I have a page which verifies the user's email address, that has access to their user id. From this page they're redirected to the login page. I want their username to be filled in already. In other words, passing the username (or email) from one page to another.

Question

First thing coming to mind would be storing the username (or email) in the session storage.

  • Would this approach impose any security risks?
  • Is there any preference (in terms of security) storing either the username or email address?

Options

These are the options that came to mind, others are happily welcome as well.

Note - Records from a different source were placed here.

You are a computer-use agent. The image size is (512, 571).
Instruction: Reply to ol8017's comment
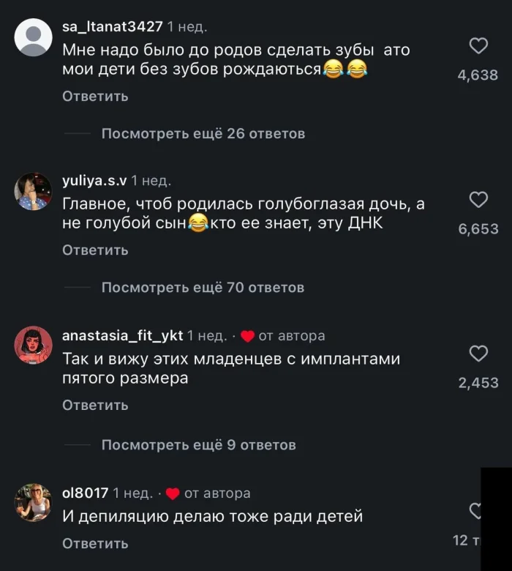click(x=95, y=543)
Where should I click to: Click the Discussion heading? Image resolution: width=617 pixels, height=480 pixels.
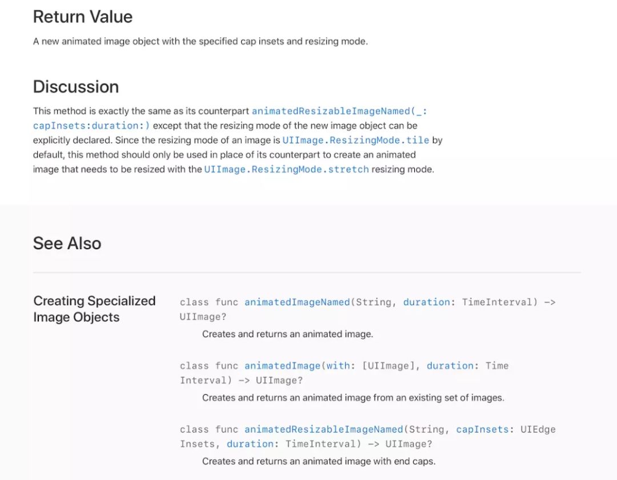(x=76, y=87)
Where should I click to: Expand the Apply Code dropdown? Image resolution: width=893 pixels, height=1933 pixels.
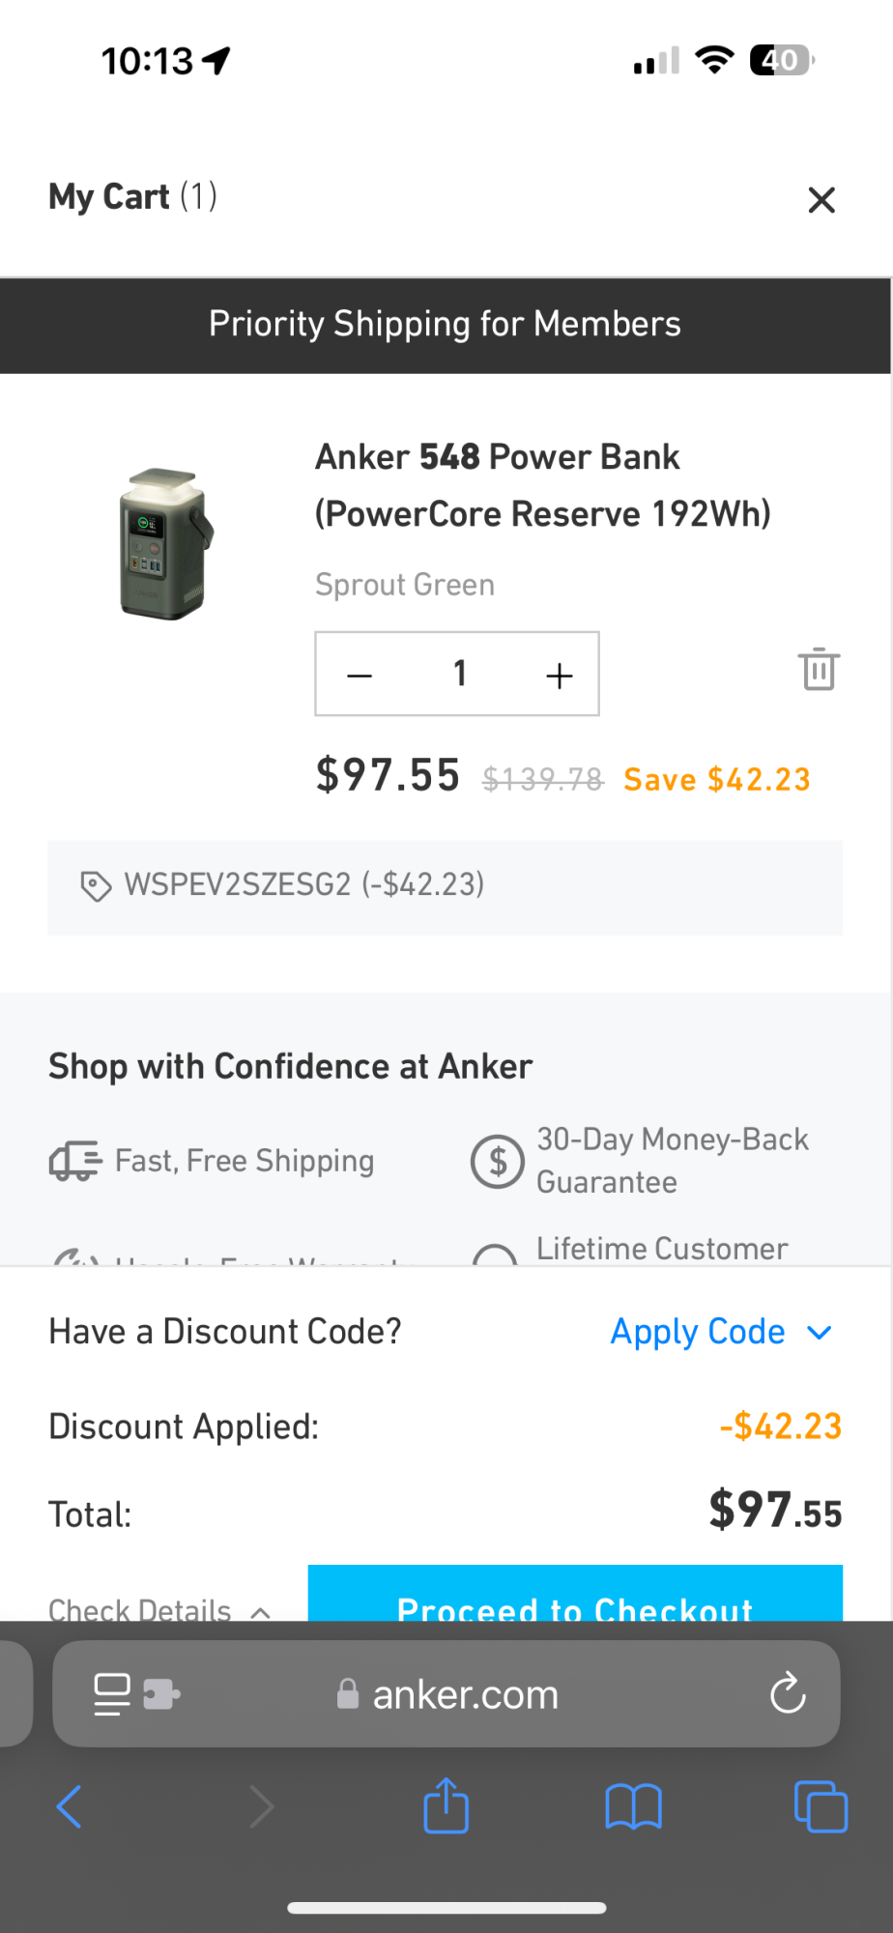click(720, 1332)
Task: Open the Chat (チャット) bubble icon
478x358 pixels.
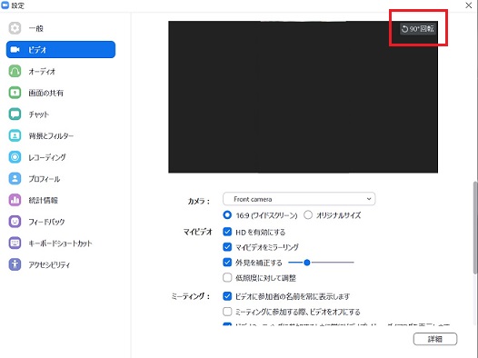Action: (x=15, y=114)
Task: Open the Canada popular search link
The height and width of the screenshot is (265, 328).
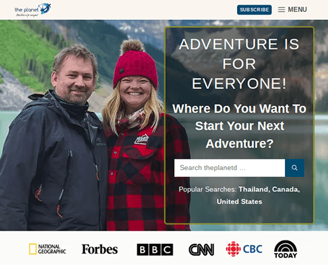Action: point(285,189)
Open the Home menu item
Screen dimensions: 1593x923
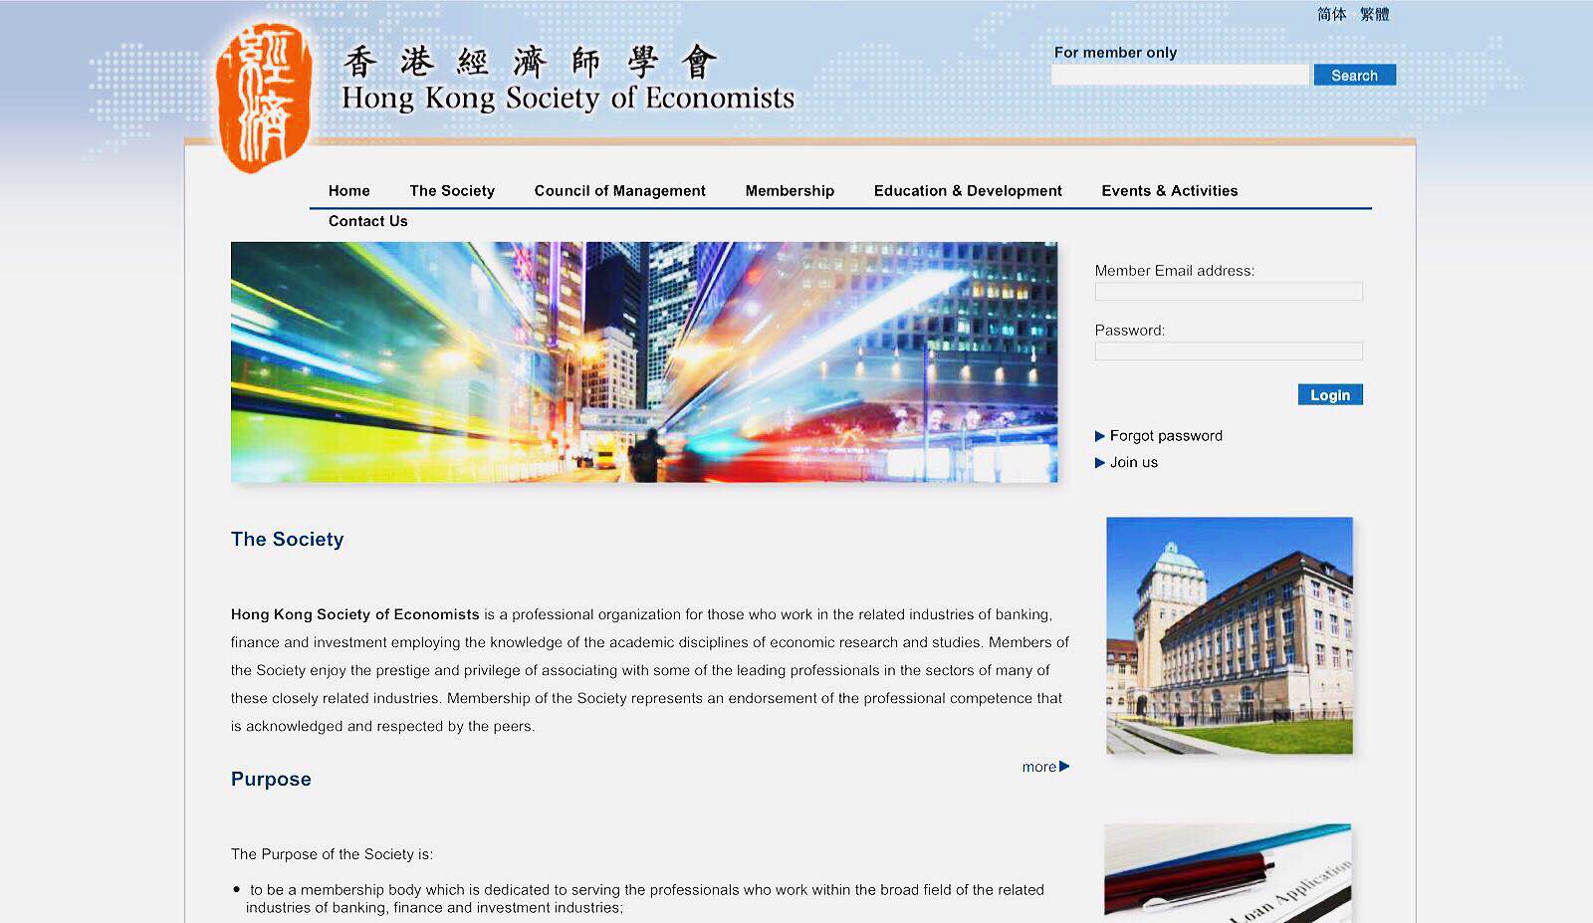tap(348, 191)
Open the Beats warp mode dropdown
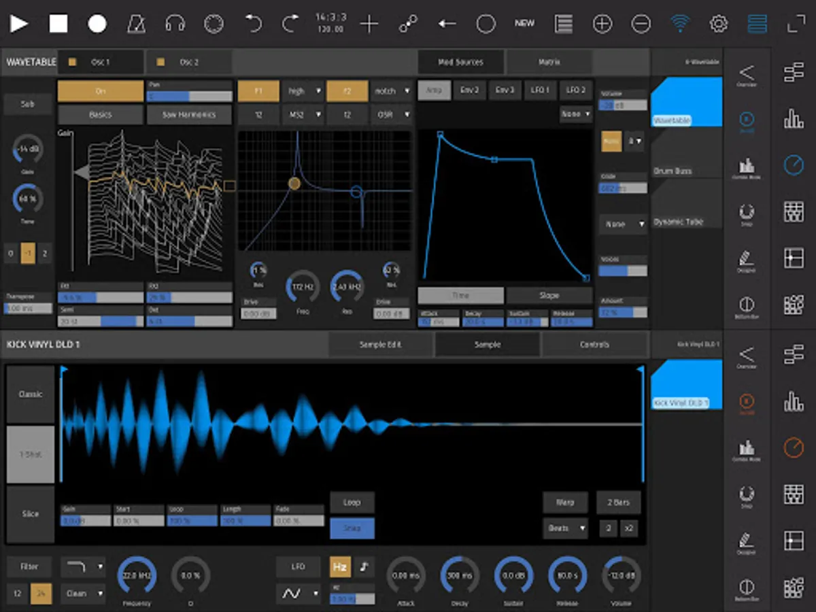Screen dimensions: 816x612 (x=565, y=528)
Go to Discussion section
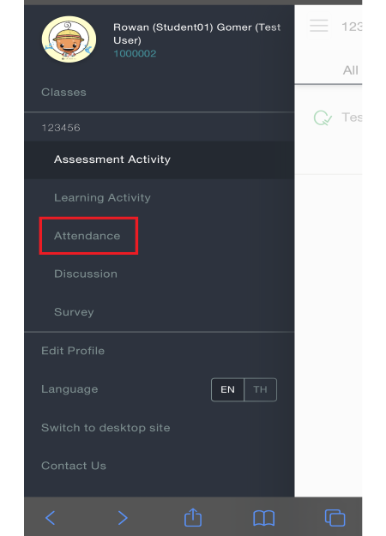This screenshot has height=536, width=386. click(86, 274)
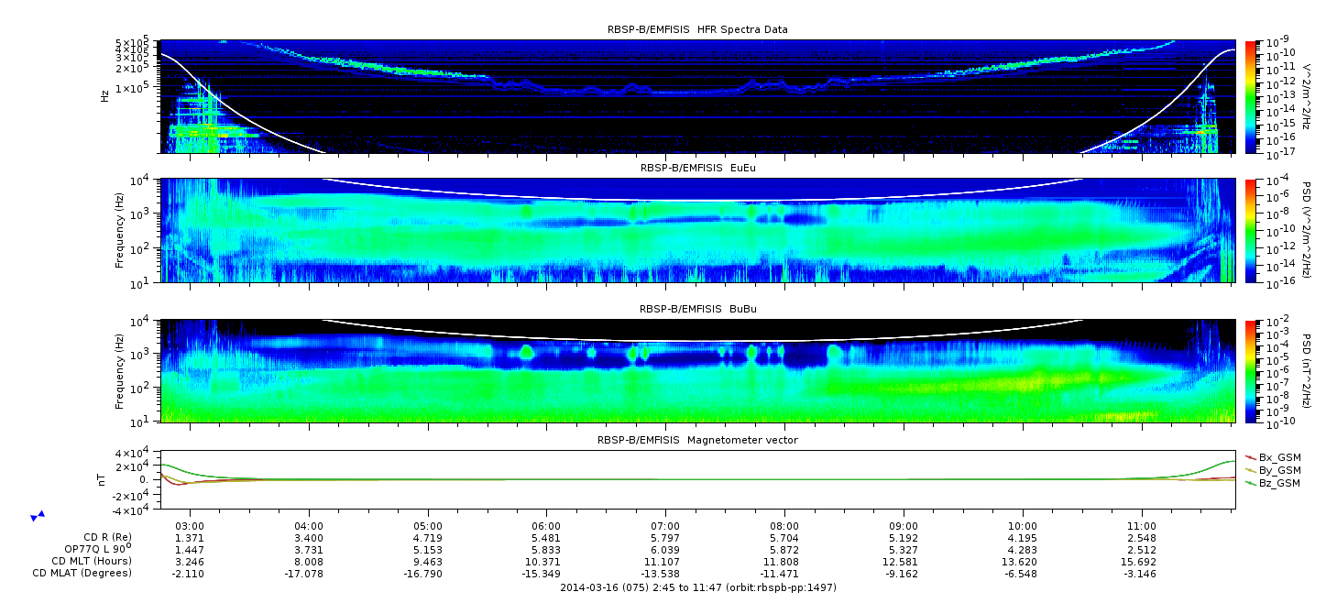Viewport: 1326px width, 603px height.
Task: Click the red Bx_GSM legend line marker
Action: [x=1251, y=457]
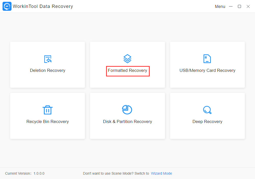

  • Session storage (preferred)
  • Pass it through the URL, as queries
  • State management, e.g. Redux
Mike V.
  • 1
  • 1
  • Do you mean session storage on the backend or `sessionStorage` on the frontend? – Bubble Hacker Jun 07 '22 at 14:02
  • Not sure I get the question. You don't need to put the user's user name (or any other piece of information) in session in order to display it on a page. But if you did, it's okay as long as you take precautions to secure the session, which you should be doing anyway. – John Wu Jun 07 '22 at 14:51
  • @BubbleHacker I mean sessionStorage on the front-end. – Mike V. Jun 08 '22 at 08:16
  • @JohnWu I indeed do not need session storage to display it on a page. However, I have the username available on one page, and want to pass that to another page ,without having to do one of the following: - Put it as a query in the URL - Use state managemtn like Redux To be clear, I do not mean session storage as in e.g. expression-sessions w/ Redis cache. I mean session storage as in similar to local storage. – Mike V. Jun 08 '22 at 08:22
  • please clarify- does your workflow require the user to enter their email, at which point you auto-fill the userid as merely a convenience? or, do you withhold the userid from the user but store and use it behind the scenes along with their password? – brynk Jun 20 '22 at 02:39
  • @brynk The flow is as follows: 1. User clicks on verification url (MyWebsite.com/email/verify) from within their email 2. Once on the page, API call to MyWebsite.com/api/email/verify is automatically made, responding with their username, which is stored in SessionStorage. 3. User is redirected to MyWebsite.com/login, on which the username from SessionStorage is used to automatically have it filled in. After filling it in, username is deleted from SessionStorage. – Mike V. Jun 20 '22 at 13:05
  • assuming they also must provide a password to log in, i think the risk would lie in allowing the unauthenticated caller a mechanism to potentially link an email to a userid, ie. can i provide an email addy and then be redirected with valid userid? (but this may not actually matter in your context?) put another way, you know my userid because it's public knowledge, however, as far as i can tell you don't get my email addy from my profile, nor do you have a way of knowing my email and verifying that i have an account on sec-se (with increased hardness- email+pwd is required to log in) – brynk Jun 20 '22 at 14:02

0 Answers0